[Problem] All lines from the one with "You are a computer-use agent. 1568x538" through the last line of the data below should be copied exactly; please add nothing.

[Stored data entries]
↓

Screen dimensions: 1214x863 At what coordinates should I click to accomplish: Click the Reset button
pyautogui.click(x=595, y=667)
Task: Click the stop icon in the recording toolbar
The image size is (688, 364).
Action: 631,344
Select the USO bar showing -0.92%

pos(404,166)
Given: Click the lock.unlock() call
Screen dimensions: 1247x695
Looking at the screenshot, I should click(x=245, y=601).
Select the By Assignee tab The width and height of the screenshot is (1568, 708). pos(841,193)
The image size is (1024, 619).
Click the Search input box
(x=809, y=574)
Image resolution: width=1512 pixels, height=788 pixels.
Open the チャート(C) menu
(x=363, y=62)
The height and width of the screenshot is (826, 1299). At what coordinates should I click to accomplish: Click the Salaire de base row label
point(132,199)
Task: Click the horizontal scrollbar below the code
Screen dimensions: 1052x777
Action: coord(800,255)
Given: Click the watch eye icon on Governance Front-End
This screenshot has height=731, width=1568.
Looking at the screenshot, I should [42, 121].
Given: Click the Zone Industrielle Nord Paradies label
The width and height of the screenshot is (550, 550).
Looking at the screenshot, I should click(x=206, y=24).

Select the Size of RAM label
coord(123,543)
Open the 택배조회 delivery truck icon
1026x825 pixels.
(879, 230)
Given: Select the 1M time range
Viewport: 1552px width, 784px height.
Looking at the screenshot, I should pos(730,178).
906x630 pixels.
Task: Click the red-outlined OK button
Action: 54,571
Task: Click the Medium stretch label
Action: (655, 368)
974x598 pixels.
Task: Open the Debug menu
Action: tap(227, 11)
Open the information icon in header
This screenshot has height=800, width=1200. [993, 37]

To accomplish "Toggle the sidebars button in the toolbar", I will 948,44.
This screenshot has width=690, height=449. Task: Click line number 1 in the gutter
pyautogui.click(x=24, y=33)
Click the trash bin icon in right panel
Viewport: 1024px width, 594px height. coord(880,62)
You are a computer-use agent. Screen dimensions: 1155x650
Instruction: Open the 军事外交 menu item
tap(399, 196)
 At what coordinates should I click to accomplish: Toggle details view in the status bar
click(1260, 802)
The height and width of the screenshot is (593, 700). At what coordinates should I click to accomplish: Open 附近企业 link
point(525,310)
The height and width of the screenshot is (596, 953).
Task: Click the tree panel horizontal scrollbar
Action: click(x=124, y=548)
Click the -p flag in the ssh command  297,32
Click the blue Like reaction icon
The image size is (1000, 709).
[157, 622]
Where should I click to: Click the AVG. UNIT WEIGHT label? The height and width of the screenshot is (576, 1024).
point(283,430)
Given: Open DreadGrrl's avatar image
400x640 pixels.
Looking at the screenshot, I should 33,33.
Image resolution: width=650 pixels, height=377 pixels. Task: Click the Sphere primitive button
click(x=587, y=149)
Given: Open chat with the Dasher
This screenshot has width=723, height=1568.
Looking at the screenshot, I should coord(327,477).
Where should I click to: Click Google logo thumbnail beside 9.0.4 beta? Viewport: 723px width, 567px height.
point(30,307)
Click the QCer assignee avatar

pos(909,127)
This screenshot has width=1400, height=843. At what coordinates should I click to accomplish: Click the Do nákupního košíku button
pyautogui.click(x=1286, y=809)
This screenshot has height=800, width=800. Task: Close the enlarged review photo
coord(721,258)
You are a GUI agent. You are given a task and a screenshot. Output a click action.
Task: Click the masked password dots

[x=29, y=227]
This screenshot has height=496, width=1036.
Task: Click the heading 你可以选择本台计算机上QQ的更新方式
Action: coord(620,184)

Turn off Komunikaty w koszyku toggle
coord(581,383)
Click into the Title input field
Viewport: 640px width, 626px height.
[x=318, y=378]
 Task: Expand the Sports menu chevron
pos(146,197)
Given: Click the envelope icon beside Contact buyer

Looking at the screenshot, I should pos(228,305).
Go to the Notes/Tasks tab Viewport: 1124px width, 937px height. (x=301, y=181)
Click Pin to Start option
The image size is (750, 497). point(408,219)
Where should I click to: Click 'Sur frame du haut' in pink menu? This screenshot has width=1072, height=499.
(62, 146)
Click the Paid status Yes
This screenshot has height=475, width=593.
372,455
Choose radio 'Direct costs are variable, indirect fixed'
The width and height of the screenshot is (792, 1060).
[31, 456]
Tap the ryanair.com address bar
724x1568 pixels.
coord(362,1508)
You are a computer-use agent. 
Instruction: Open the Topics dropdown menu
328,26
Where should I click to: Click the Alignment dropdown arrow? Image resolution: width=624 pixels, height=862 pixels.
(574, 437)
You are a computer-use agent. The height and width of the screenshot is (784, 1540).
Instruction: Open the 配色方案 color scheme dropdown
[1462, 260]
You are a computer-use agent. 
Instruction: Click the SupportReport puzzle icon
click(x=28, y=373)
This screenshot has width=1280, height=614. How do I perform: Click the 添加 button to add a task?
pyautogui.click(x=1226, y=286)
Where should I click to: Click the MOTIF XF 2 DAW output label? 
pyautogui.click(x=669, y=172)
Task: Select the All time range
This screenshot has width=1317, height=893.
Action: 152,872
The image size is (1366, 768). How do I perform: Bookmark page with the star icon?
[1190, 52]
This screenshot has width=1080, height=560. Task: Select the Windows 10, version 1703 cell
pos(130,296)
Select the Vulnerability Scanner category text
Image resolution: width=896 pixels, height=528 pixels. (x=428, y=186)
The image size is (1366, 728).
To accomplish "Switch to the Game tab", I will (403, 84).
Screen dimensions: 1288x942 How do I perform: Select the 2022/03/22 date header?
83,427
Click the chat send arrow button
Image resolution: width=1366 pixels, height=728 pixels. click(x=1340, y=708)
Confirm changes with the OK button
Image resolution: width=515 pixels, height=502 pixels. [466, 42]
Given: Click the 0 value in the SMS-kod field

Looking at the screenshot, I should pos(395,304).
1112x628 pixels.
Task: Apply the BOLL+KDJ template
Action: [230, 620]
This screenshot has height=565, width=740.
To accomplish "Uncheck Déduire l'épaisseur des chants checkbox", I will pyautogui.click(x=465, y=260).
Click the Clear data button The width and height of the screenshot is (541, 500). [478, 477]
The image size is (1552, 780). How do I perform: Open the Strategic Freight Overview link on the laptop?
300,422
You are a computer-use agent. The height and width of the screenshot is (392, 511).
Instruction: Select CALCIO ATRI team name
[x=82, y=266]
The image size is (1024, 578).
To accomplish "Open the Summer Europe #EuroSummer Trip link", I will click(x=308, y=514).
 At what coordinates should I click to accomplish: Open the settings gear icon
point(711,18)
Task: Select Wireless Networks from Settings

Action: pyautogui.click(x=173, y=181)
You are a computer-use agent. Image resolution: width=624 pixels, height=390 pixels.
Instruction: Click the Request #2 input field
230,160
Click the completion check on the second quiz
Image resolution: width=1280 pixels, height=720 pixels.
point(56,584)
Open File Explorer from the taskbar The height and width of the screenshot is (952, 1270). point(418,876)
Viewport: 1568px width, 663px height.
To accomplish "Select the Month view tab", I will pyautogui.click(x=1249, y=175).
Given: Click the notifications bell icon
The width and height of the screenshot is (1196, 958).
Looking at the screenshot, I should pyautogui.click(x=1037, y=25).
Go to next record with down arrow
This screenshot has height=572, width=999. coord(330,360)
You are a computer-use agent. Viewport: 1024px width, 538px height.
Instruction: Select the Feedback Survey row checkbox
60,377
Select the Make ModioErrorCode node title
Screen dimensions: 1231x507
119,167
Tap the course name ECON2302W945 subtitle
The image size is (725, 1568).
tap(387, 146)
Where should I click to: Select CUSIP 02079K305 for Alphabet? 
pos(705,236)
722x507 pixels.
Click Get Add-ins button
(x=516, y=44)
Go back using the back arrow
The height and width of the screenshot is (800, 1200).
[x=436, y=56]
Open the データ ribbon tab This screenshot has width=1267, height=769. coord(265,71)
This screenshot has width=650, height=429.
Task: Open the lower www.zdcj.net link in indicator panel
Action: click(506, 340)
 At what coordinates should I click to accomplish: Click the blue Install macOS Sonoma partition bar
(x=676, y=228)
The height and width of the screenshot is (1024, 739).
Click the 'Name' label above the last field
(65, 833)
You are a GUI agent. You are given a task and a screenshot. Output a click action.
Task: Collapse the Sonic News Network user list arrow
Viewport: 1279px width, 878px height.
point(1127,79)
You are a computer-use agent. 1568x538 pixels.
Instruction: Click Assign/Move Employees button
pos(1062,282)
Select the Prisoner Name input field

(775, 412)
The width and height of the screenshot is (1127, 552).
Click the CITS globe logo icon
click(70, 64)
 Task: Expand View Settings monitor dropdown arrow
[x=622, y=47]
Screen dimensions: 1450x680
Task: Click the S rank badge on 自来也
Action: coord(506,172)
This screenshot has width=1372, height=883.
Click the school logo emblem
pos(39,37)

↑

[Answer area]
You are a computer-use agent. 1568x538 pixels.
Instruction: Click Assign/Move Employees button
pos(1062,282)
Select the Prisoner Name input field

(775, 412)
The width and height of the screenshot is (1127, 552).
Click the CITS globe logo icon
click(70, 64)
 Task: Expand View Settings monitor dropdown arrow
[x=622, y=47]
Screen dimensions: 1450x680
Task: Click the S rank badge on 自来也
Action: coord(506,172)
This screenshot has width=1372, height=883.
Click the school logo emblem
pos(39,37)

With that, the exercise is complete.